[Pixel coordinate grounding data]
● ● ● ●

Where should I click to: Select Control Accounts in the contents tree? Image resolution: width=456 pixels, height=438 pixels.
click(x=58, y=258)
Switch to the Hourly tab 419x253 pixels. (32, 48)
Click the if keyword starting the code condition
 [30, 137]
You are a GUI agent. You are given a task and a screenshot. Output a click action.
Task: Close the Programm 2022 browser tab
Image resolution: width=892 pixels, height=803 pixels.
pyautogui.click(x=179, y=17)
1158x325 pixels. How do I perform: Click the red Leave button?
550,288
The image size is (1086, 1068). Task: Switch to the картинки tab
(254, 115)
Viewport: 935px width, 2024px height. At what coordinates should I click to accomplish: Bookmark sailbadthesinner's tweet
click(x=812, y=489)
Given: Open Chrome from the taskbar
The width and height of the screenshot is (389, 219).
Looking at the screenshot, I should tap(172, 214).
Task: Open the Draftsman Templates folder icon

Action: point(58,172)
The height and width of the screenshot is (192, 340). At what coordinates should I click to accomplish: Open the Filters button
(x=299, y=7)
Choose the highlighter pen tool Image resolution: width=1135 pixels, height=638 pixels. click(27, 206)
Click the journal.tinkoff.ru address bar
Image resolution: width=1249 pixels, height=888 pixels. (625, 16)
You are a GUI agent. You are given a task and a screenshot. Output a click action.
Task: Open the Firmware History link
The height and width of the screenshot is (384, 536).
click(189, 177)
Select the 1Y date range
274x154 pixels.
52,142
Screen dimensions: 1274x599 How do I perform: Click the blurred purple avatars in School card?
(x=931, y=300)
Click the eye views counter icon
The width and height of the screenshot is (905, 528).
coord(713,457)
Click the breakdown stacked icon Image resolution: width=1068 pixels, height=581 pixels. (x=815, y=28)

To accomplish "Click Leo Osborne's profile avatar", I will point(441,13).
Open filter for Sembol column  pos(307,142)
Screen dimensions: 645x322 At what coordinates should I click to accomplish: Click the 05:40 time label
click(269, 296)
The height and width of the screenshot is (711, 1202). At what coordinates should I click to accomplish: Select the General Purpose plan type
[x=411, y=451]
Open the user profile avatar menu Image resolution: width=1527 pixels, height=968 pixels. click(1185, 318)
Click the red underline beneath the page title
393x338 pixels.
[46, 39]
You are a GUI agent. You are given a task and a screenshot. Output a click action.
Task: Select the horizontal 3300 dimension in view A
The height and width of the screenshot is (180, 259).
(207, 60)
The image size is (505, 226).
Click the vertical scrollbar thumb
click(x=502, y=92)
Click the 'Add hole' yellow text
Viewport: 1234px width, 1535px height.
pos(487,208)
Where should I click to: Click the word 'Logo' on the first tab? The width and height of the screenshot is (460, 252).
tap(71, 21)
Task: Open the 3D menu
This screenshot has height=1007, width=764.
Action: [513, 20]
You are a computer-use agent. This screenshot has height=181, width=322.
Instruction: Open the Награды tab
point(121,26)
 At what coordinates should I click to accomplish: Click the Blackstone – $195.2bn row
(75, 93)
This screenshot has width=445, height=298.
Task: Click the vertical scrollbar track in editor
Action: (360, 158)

● ● ● ●

EXERCISE DETAILS -
Begin at the line that has "Task: Open the Firmware History link" in the entries above; stop after the line that has "Open filter for". Transcribe exactly those lines and no others.

ANSWER BOX -
Task: Open the Firmware History link
The height and width of the screenshot is (384, 536).
click(189, 177)
Select the 1Y date range
274x154 pixels.
52,142
Screen dimensions: 1274x599 How do I perform: Click the blurred purple avatars in School card?
(x=931, y=300)
Click the eye views counter icon
The width and height of the screenshot is (905, 528).
coord(713,457)
Click the breakdown stacked icon Image resolution: width=1068 pixels, height=581 pixels. (x=815, y=28)

To accomplish "Click Leo Osborne's profile avatar", I will point(441,13).
Open filter for Sembol column  pos(307,142)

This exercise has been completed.